Research Paper Volume 14, Issue 17 pp 7126—7136
Zbtb34 promotes embryonic stem cell proliferation by elongating telomere length
- 1 College of Medical Laboratory Science, Guilin Medical University, Guilin, Guangxi 541004, China
- 2 Clinical Laboratory, Hospital Affiliated to Guilin Medical University, Guilin, Guangxi 541001, China
- 3 Guihang Guiyang Hospital Affiliated to Zunyi Medical University, Guiyang, Guizhou 550027, China
Received: February 10, 2022 Accepted: September 5, 2022 Published: September 12, 2022https://doi.org/10.18632/aging.204285
How to Cite
Copyright: © 2022 Liu et al. This is an open access article distributed under the terms of the Creative Commons Attribution License (CC BY 3.0), which permits unrestricted use, distribution, and reproduction in any medium, provided the original author and source are credited.
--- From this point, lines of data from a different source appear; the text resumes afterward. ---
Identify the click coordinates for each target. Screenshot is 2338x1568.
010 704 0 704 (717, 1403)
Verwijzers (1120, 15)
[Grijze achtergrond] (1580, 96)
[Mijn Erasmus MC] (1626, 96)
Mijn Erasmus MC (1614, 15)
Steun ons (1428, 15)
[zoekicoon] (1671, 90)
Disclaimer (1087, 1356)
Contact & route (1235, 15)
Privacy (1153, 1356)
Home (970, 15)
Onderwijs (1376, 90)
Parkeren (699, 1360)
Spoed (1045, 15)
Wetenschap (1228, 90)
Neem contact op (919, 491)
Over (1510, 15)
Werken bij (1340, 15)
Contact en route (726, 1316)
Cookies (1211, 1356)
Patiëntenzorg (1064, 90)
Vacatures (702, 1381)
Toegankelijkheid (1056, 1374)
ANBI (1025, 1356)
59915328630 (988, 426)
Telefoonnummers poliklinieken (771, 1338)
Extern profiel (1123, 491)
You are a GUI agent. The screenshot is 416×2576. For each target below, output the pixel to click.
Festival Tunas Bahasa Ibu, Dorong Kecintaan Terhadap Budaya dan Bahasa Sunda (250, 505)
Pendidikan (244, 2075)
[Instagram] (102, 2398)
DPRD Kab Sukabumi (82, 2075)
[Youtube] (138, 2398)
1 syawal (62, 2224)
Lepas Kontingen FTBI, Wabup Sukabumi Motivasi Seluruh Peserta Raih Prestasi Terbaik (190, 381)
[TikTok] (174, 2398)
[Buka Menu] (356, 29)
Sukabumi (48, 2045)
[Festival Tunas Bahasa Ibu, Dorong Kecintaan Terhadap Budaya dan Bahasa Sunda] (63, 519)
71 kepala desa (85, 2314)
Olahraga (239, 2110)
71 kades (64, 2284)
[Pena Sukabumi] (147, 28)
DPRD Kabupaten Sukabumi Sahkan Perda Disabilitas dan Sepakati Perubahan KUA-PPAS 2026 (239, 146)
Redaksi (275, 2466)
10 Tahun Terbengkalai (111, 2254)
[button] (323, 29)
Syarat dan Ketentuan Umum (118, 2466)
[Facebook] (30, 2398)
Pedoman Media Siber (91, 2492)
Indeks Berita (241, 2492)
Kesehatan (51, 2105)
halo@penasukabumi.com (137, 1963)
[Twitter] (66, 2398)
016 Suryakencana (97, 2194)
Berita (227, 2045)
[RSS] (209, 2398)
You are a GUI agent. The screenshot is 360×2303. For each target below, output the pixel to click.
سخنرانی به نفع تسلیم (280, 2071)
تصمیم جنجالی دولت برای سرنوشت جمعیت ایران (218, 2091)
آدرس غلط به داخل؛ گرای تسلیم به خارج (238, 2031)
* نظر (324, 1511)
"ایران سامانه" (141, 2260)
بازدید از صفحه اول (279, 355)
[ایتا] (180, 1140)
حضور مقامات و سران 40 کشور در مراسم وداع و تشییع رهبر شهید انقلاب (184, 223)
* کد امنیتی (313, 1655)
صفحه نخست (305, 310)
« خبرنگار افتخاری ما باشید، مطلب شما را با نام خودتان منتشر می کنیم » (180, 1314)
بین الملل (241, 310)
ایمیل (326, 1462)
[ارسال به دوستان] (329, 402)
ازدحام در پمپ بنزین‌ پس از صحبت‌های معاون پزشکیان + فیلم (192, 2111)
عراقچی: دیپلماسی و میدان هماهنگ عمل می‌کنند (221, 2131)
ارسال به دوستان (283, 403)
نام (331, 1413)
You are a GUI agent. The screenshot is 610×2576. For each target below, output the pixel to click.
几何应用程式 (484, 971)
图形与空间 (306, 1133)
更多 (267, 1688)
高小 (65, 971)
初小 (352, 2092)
Zbtb34 is a novel zinc finger protein, which is revealed by biological software analysis to have 3 zinc fingers, but its functions remain unknown. In this study, mouse Zbtb34 cDNA was amplified by PCR and inserted into the plasmid pEGFP-N1 to generate Zbtb34-EGFP fusion protein. The upregulation of Zbtb34 in mouse embryonic stem cells promoted telomere elongation and increased cell proliferation. In order to understand the above phenomena, the telomere co-immunoprecipitation technique was employed to investigate the relationship between Zbtb34 and telomeres. The results indicated that Zbtb34 could bind to the DNA sequences of the telomeres. Alanine substitution of the third zinc finger abolished such binding. Since Pot1 is the only protein binding to the single-stranded DNA at the end of the telomeres, we further investigated the relationship between Zbtb34 and Pot1. The results revealed that the upregulation of Zbtb34 decreased the binding of Pot1b to the telomeres. Through the upregulation of Pot1b, the binding of Zbtb34 to the telomeres was also reduced. In conclusion, we showed that the main biological function of Zbtb34 was to bind telomere DNA via its third ZnF, competing with Pot1b for the binding sites, resulting in telomere elongation and cell proliferation.